As we neared the station we came across a Marks and Spencer, and the prospect of a sandwich tempted us in.  Dripping pools of water onto the floor we took refuge behind a huge pillar in order to try to organise our sodden belongings.  Trudy, who was hoovering up crumbs,  shook her waterlogged fur all over a smartly dressed lady .  If that smartly dressed lady happens to be reading this, I apologise on behalf of my soggy hound.  Throughout the watery chaos we were  being watched by a store detective who must have labelled us  “suspicious persons” right from the moment we entered.  Against the odds, we did manage to buy a sandwich and that kept our spirits afloat as we headed back towards the mayhem of Green Park station.  Many escalators, steps, platforms, crowds and near-heart attacks later, we were sitting on the train at Paddington about to start our homeward journey.
Hereford and London are two vastly contrasting places.  When you’re in Hereford, London seems magical, exciting, buzzing, and alluring.  But once you actually hit that heaving hub of humans, the magic fades into unease, and slowly that unease changes to all-out panic.  After just 24 hours of city strife I was longing for the pure oxygen and grassy hills of Herefordshire.  Now as I sit at my desk I smile as I remember pouring over Tubeplanner early last week.  It is a great online resource for would-be Tube travellers, but memorising the stops on the Bakerloo line whilst sitting in your living room does NOT prepare you at all for the brutal reality of the London Underground.  Having said that, I have not ruled out another trip at some point in the future!

Paws for a Snack

I'm so hungry!

All Guide dogs are noble when they need to be, but I think the best Guide dogs possess that “lovable rogue” quality which brings out the funny side of life.

My Guide dog Trudy has those Labrador eyes which melt the most hardened hearts, and she knows precisely who will fall for her “please rescue me, I’m starving” act.  The Postie has got used to her head appearing round the door with an empty food bowl hanging from her mouth.  But people who aren’t used to Trudy never cease to tell me that they think “she might be hungry”.  The empty bowl with its well-chewed edges is the picture of neglect when it’s dropped at the feet of a stranger.  She looks up at the unsuspecting newbie with sorrowful eyes, which I’m positive she has learned to enlarge just to increase the pathos.
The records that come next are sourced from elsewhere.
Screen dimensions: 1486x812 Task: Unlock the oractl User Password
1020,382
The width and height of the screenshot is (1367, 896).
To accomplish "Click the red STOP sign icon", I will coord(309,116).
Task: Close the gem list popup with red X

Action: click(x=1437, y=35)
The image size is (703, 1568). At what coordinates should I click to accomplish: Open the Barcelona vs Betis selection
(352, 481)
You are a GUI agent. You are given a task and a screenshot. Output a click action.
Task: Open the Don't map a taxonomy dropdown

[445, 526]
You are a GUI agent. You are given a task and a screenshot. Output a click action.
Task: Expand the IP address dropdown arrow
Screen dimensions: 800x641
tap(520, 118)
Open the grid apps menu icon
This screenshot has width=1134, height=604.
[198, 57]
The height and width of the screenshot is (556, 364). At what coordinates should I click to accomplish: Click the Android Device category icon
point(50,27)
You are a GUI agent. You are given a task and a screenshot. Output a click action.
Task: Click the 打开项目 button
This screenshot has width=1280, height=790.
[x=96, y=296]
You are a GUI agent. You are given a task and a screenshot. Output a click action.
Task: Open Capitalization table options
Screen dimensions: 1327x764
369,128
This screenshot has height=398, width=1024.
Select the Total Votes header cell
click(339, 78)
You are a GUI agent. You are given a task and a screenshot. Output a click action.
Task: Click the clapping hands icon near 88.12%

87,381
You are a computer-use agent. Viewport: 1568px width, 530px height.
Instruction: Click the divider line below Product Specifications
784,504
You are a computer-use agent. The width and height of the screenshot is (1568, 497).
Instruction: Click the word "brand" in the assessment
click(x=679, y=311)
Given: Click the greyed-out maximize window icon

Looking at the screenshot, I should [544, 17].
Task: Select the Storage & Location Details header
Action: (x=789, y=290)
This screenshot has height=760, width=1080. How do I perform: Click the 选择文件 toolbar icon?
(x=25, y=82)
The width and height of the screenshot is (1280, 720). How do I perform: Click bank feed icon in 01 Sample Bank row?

The starved Labrador act comes into its own when we’re out and about.    When we’re walking through a busy street I always have to be ready for the sudden lurch of the harness – it invariably means she’s spied a discarded sandwich crust, or a lone chip.  As I know her tactics I can usually grab her back before she’s reached the edible item, but she still occasionally manages to outwit me.

Sometimes she’ll lunge for something dramatically, but when I prize it from her mouth I find it’s nothing more than an apple stalk or a dried piece of orange peel, or a till receipt.  I can almost hear the “Ha ha, fooled you” snigger as I pretend the incident never occurred (I have to maintain my own street cred…).

In the early days of our partnership Trudy committed some worthy food crimes.  One late evening I was walking down the hill towards Hereford Town centre and Trudy suddenly appeared to be limping.  I was alarmed, and stopped her to check her paws in case she’d trodden on some glass or chewing gum. I was unable to find anything, so gave her the command to continue.  As she did so I noted that she was definitely walking peculiarly, and became quite concerned.  After stopping her again and checking her more thoroughly, I discovered a dirty great doughnut hanging out of her chops.  She’d procured it without even stopping so I hadn’t noticed the crime take place.  And she was so determined to hide her stolen booty that she was trying to eat the doughnut on the hop before she got rumbled.  Unfortunately for Trudy, walking in harness whilst munching a doughnut requires considerable practise, so she didn’t get away with that one.

At home Trudy is a seasoned thief.  Her bed is a hoard of socks, gloves, shoe laces and other items which may come in handy later.  Stealing underwear from my laundry basket and presenting them as “gifts” to visitors is one of her favourite antics.  I’ve had to buy a Trudy-proof laundry basket to protect my dignity…  (Trudy is a canine expert on the topic of “how to embarrass the parents”).

She has only thieved from a shop once.  This particular crime occurred in a local pet supplies shop, in which ironically I was purchasing some rawhide chews.  Just as I was paying for the multipack of pressed rawhide, I was aware of a rapid crunching sound in my left ear.  Torn between ignoring it and facing the inevitable, I reluctantly plunged for the latter.  I reached down to Trudy’s muzzle, and felt the thin end of a gluten-free chew disappearing into her mouth.  She looked up at me with such imploring “I couldn’t help it” eyes that the shopkeeper actually offered her another one!  “They’re only 43p” he said, chuckling at the notion of a shoplifting Guide dog.  That’s Labrador psychology for you.

Trudy is untrustworthy whenever there is unsupervised food.  (The 5 mince pies left unwittingly too near met a grisly end last Christmas).  But despite the fact that she has earned the nickname of “The Hoover”, I have never felt unsafe when I’m out with her.  She has never once led me over a kerb into the road, or put me in any danger.    I am 100% certain that Trudy’s professional role as a Guide dog overcomes the scallywag Labrador when my safety is in question.    Trudy is a synonym for mischief, but the fact is I know I can trust her with my life.

Although there have been times when Trudy’s antics have caused me to cringe with embarrassment, there is nothing about her that I would ever wish to change.